Abstract

Balance is achieved through opposing interactions. Objective three-dimensional assessment of changes during surgical treatment of the unilateral cleft lip and nasal deformity are limited, and false assumptions may prevent optimal management. The authors performed anthropometric analysis on the immediate preoperative and postoperative images (captured under anesthetic) of patients undergoing primary repair ( n = 36). Changes in dimensions and measures of balance were assessed ( P < 0.05). Angles and ratios that reflect cleft to noncleft side balance normalized, although alterations occurred in opposing ways.
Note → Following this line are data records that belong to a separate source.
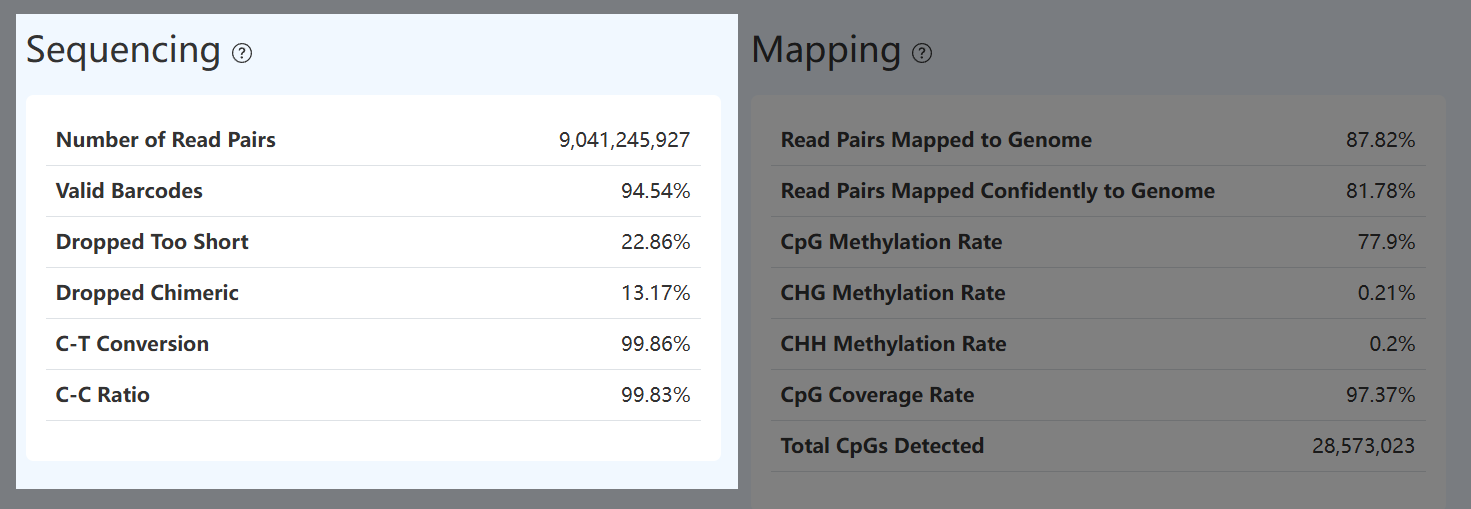The height and width of the screenshot is (509, 1471).
Task: Click the Dropped Too Short label
Action: click(152, 242)
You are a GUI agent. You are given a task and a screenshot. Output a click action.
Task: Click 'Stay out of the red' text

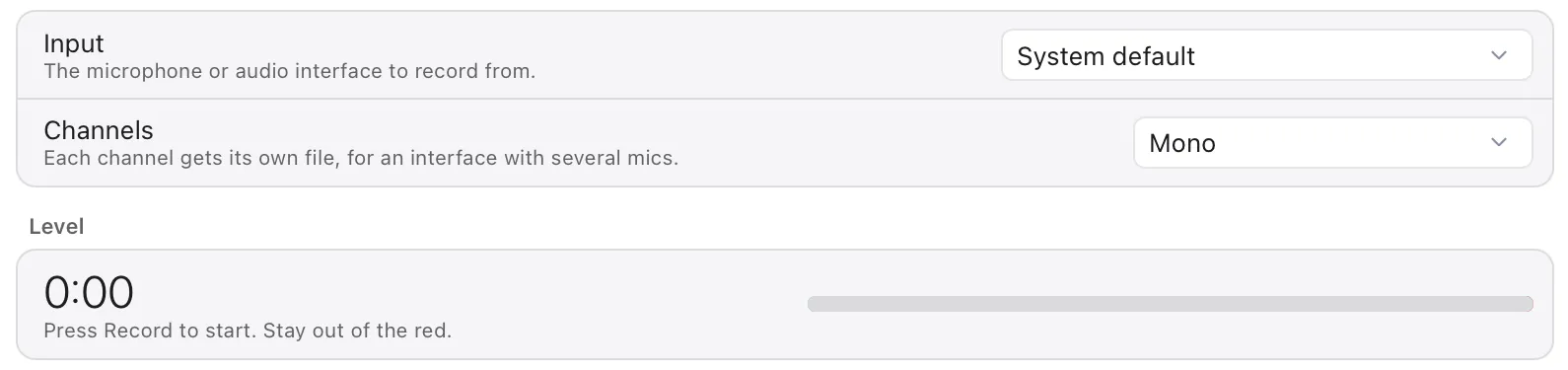(357, 331)
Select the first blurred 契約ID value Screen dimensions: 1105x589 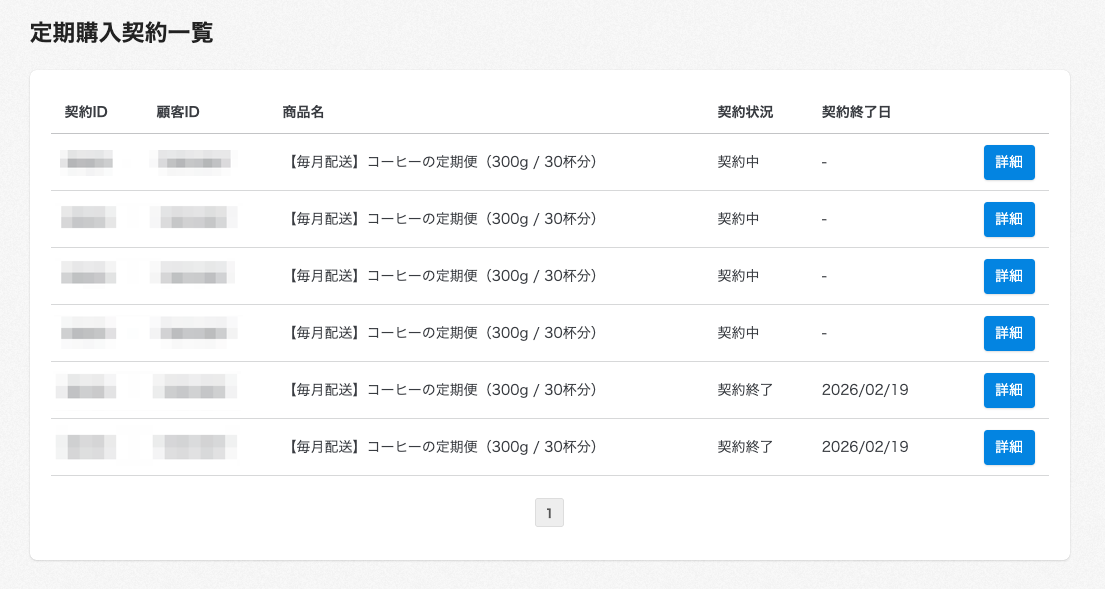pos(90,162)
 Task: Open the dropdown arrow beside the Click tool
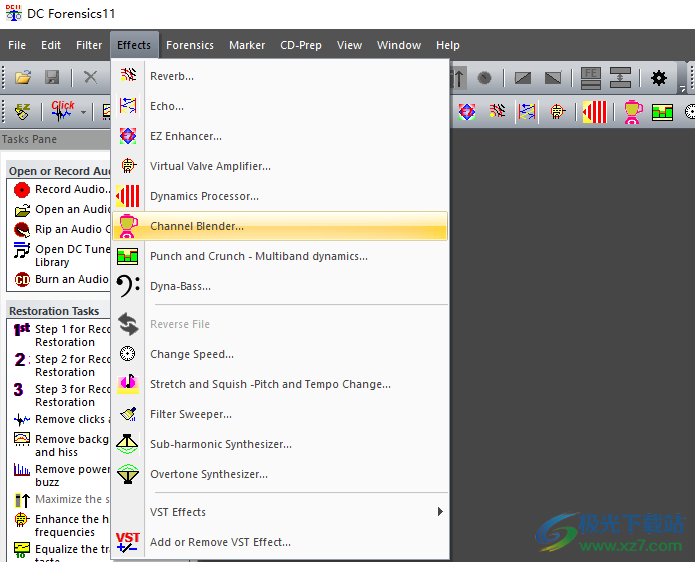point(84,112)
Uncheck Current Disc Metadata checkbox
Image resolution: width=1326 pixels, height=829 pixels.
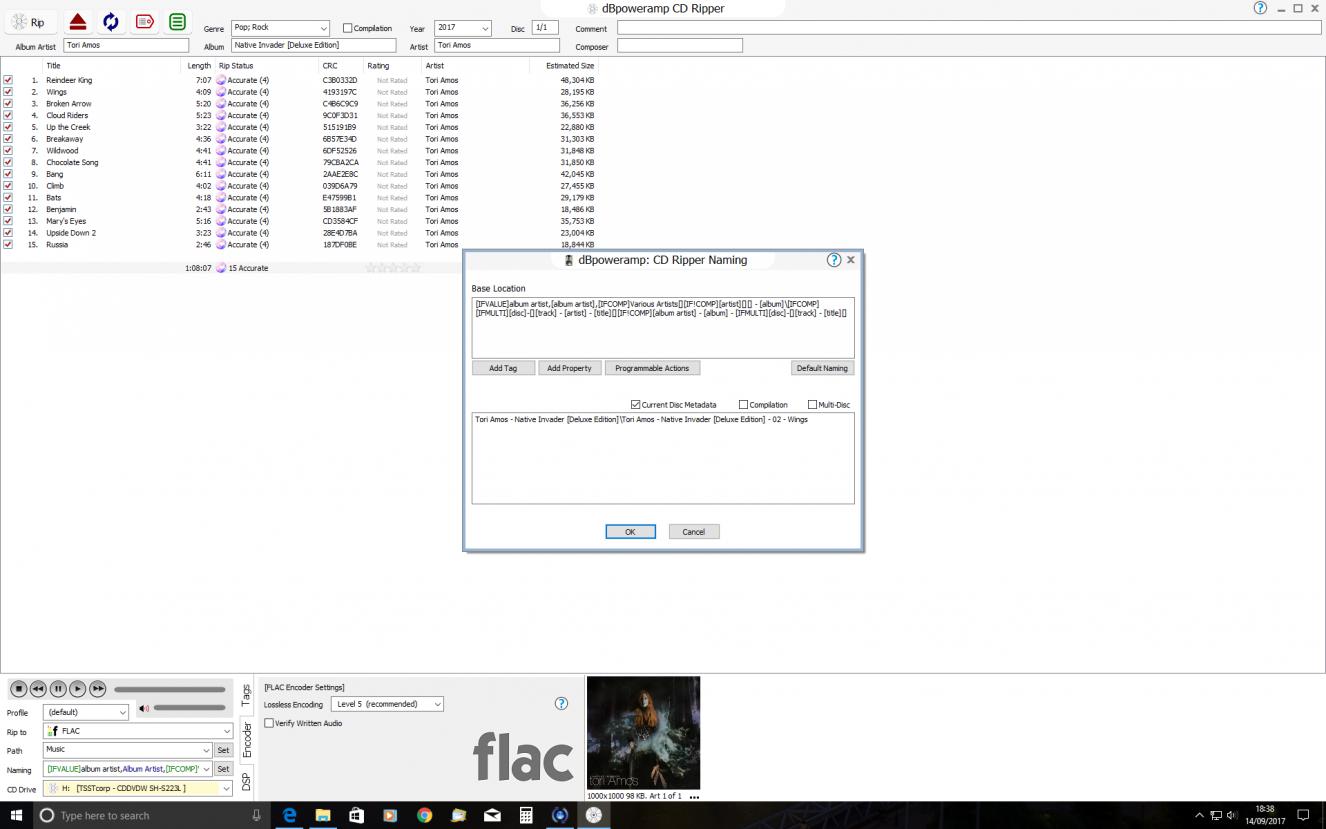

Centralization of the columella narrowed the cleft nasal base and widened the noncleft nasal base. As the cleft columellar height elongated, the noncleft columellar height shortened. With these changes and correction of cleft alar base retrusion, the cleft alar dome was raised. The cleft and noncleft lateral lip heights and widths elongated. Meanwhile, the Cupid's bow broadened as the commissures were drawn closer together. Whereas the cleft philtral height lengthened, the noncleft philtral height shortened. Reduction in noncleft philtral height averaged 20% but varied with measures of preoperative severity including columellar angle ( R = 0.67), the difference in philtral heights ( R = 0.65), and lateral deviation of the subnasale ( R = 0.74). Tissue does not need to be added to "lengthen" the columella, the noncleft philtral height shortening can be estimated, and the contours of anatomic subunits change with surgery on both cleft and noncleft sides. It is inadequate to focus on correction of the cleft side alone without considering corresponding noncleft side changes. Achieving balance through opposing alterations should be the principal goal of treatment. Therapeutic, IV.